--- SOURCE MATERIAL Enclosed Below ---

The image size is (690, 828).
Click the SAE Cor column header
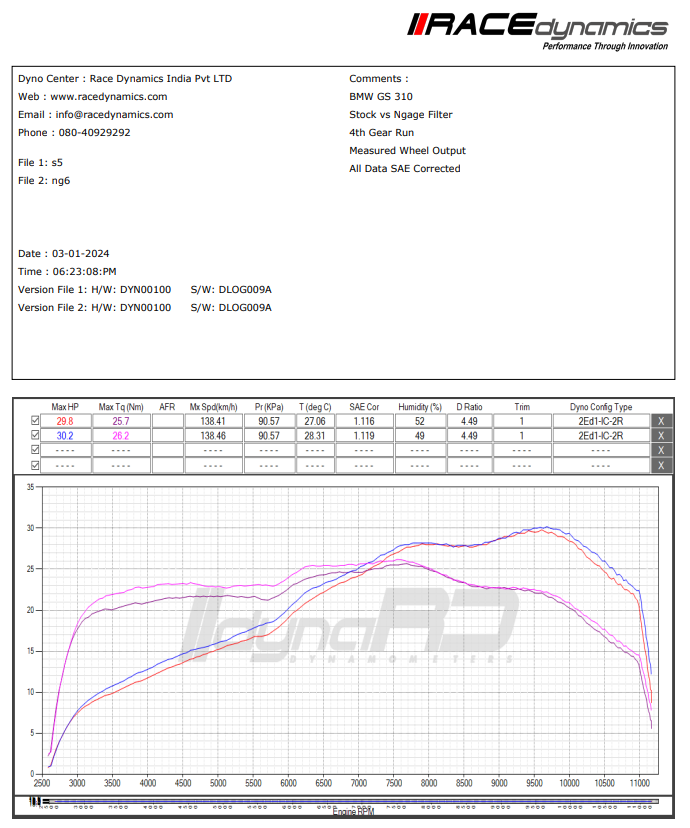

--- End of Enclosed SOURCE MATERIAL ---
--- SOURCE MATERIAL Enclosed Below ---

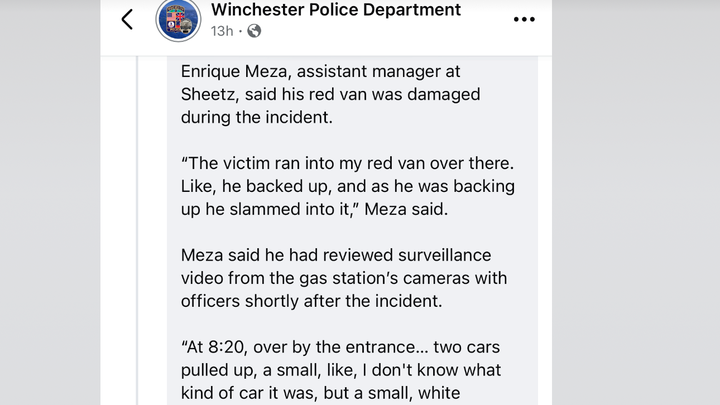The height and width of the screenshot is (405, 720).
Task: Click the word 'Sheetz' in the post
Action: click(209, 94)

--- End of Enclosed SOURCE MATERIAL ---
--- SOURCE MATERIAL Enclosed Below ---

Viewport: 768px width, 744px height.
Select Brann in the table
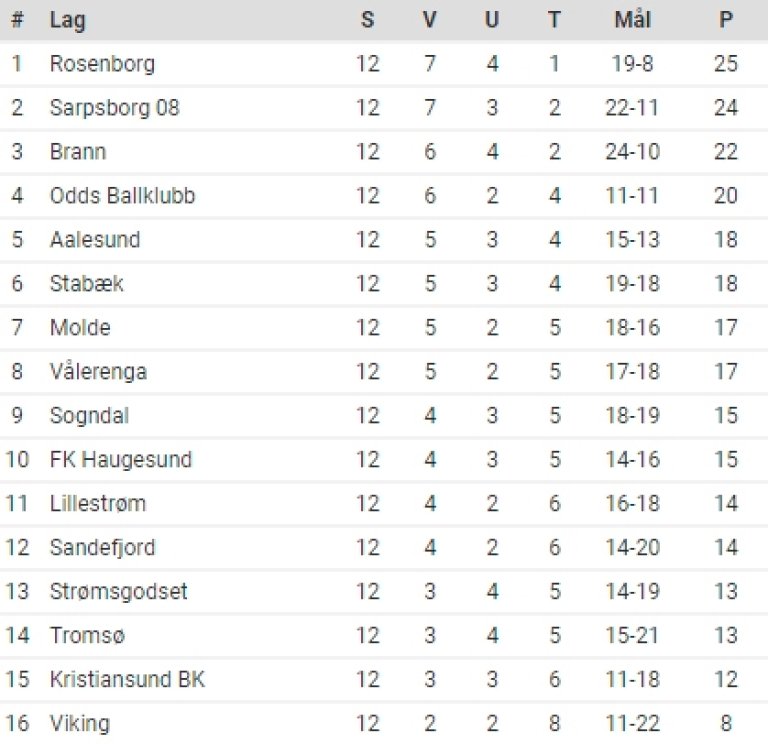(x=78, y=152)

--- End of Enclosed SOURCE MATERIAL ---

WORK ORDER:
Output the lines above between the one holding "The image size is (690, 828)." and the one holding "Click the SAE Cor column header", inclusive, with nothing before or after them.

RESULT FOR THIS EXERCISE:
The image size is (690, 828).
Click the SAE Cor column header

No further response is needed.